California’s film and TV tax credit program was established in 2009 as a way to prevent film and TV production from fleeing to other states. At that time, the credit was limited to $100 million per year.
Five years later, that ceiling was raised to $330 million annually, giving the studio a 25% tax credit to offset qualified production costs such as aircraft construction, stunt equipment and wages for crew members. The credit is applicable to tax-responsible corporations in California.
In 2023, Newsom extended this version of the program for another five years and added a Feature “refundable” studio right for cash payments from the state when the credits exceed the tax bill.
Although Newsom’s Sunday proposal would represent a substantial increase in funding, it does not remove other restrictions on state incentive programs, including provisions that exclude actor salaries and other above-the-line costs that are a large part of the film budget. . Georgia and other competitors do not have these restrictions.
But the move is considered politically untenable in California, where the film incentive program has faced opposition from critics who argue that subsidizing entertainment will hurt other causes, such as education and health.
Members of the Los Angeles entertainment community recently called on the government to put more money into the film and TV tax credit program to curb so-called runaway production and stimulate jobs.

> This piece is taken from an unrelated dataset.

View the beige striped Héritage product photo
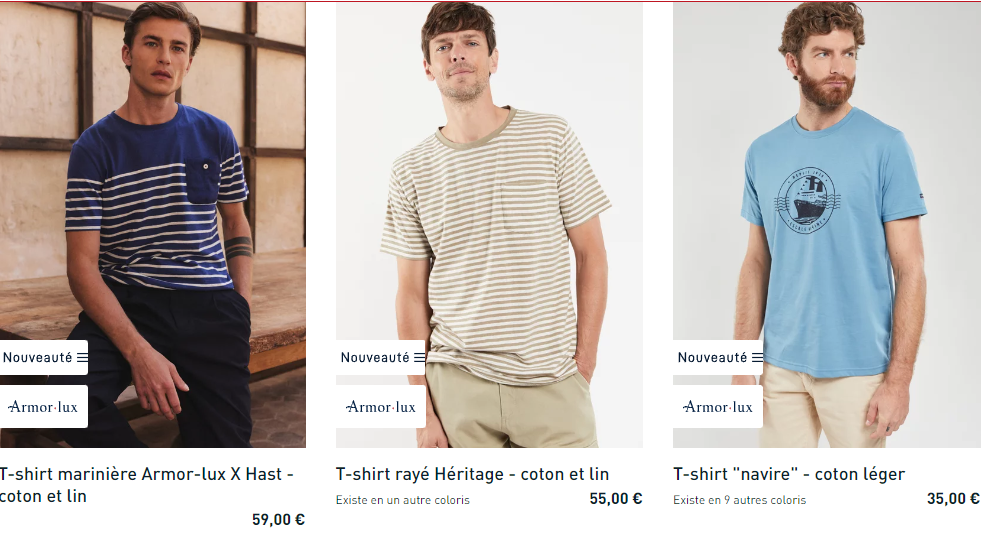 pyautogui.click(x=489, y=225)
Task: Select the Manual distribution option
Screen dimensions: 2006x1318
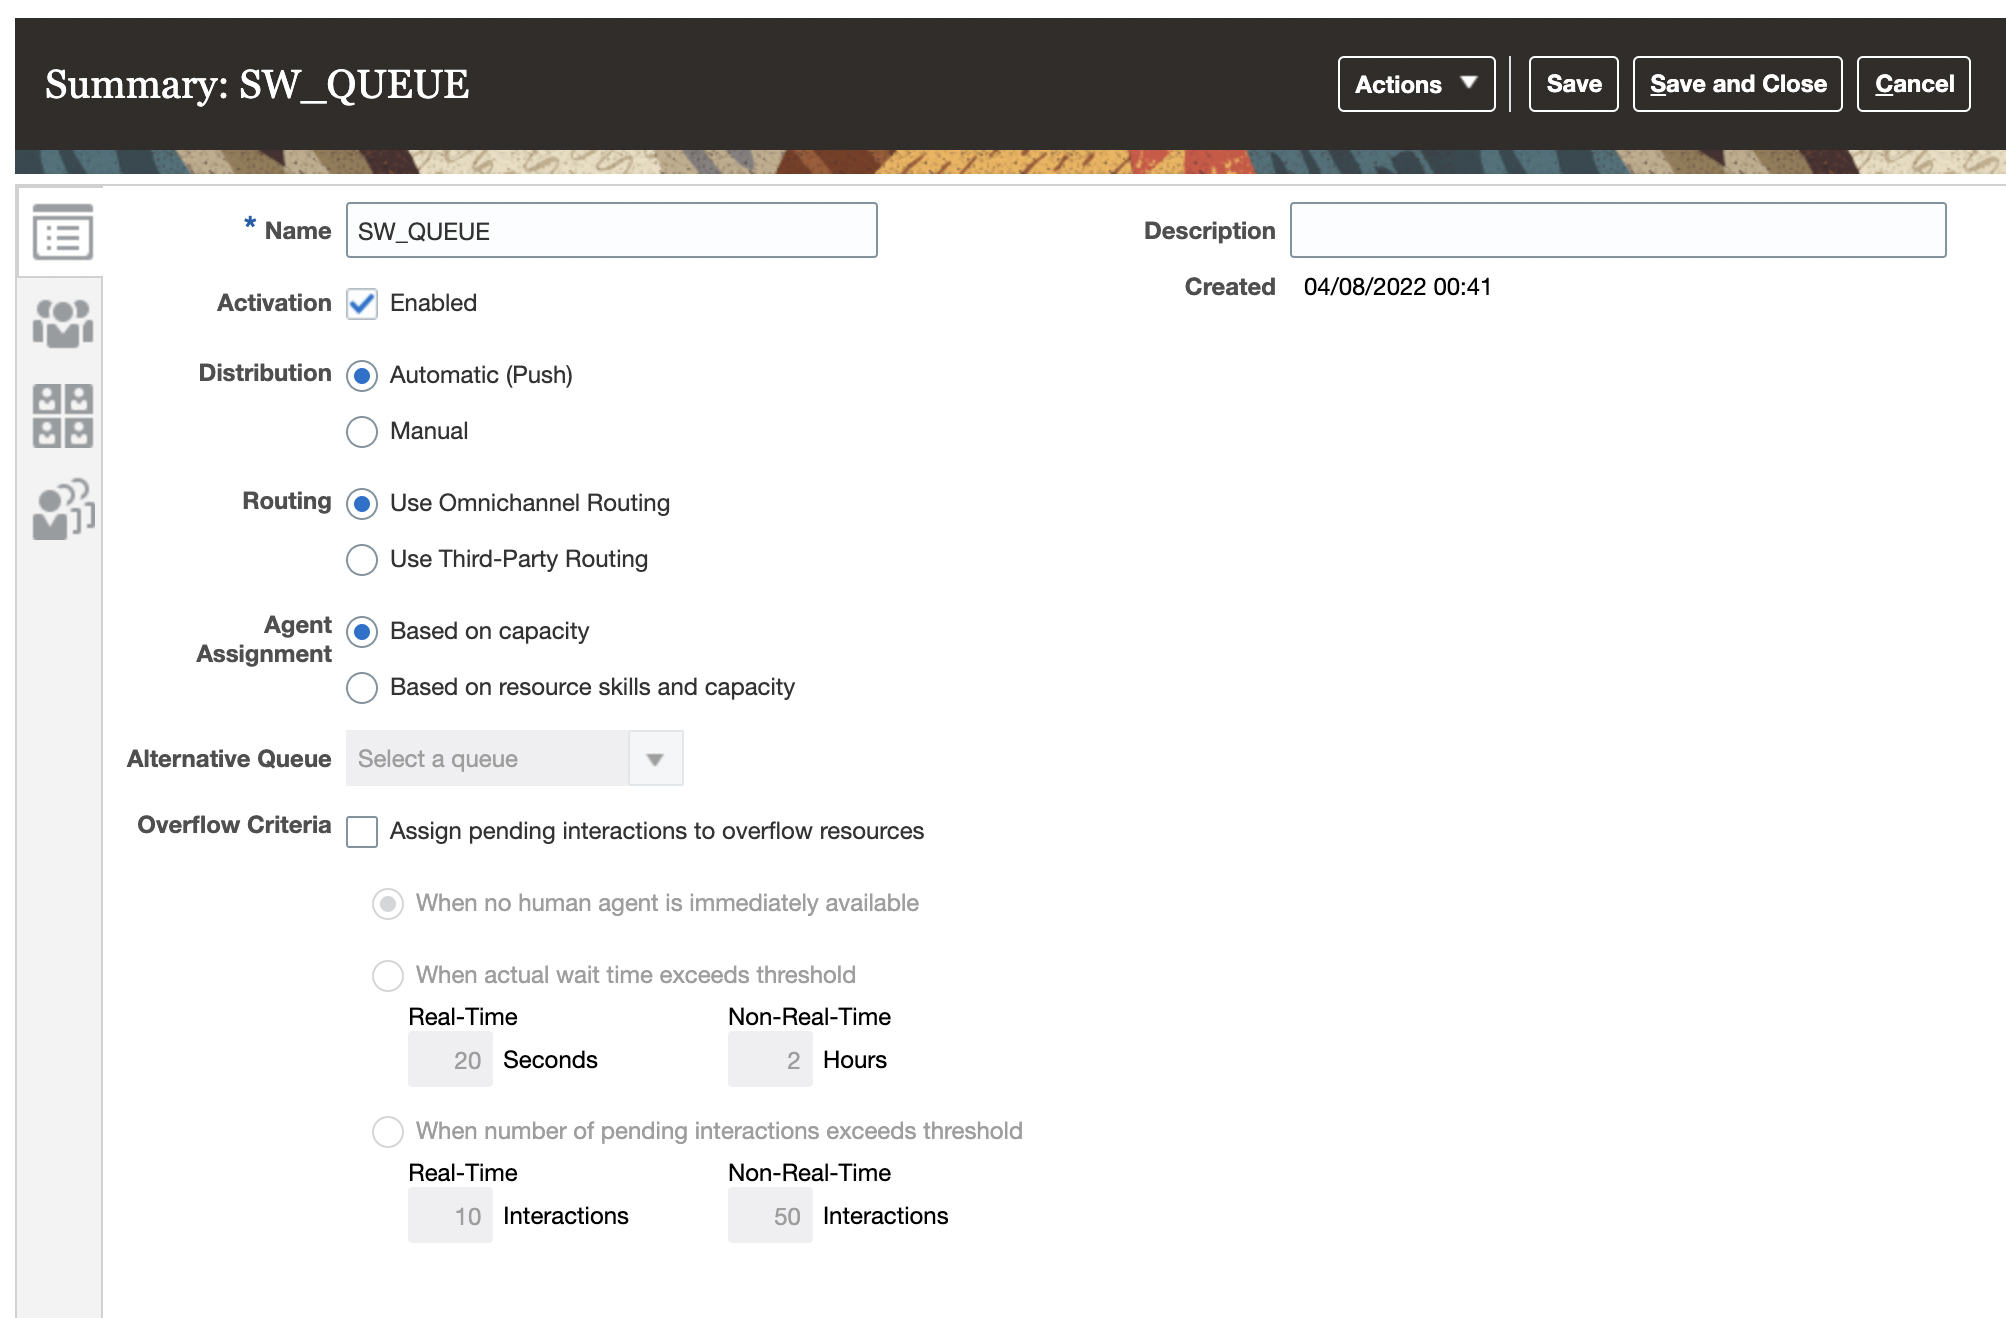Action: click(x=362, y=432)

As reported by The Times, industry insiders and experts strongly agree that relatively weak incentives are the main reason California is losing out to Georgia, New York, Canada, England and other filming locations around the world.
New York’s film and TV tax credit program, for example, is capped at $700 million; and Georgia – a popular production destination for Marvel and Netflix – has no restrictions at all.
“I believe the best filmmakers in the world are in Los Angeles, but they’re leaving because of tax credits,” Mike DeLorenzo, president of Santa Clarita Studios, told The Times last month.
The slow activity in Southern California is also driven by other factors, especially production withdrawals that peaked during the streaming wars and cost cutting by major media companies.
Earlier this month, the Los Angeles film licensing office FilmLA reported that the production rate in the region fell by 5% in the third quarter of 2024 compared to the same price in 2023, when script production almost stopped due to the Hollywood strike.
Times staff writer Stacy Perman contributed to this report.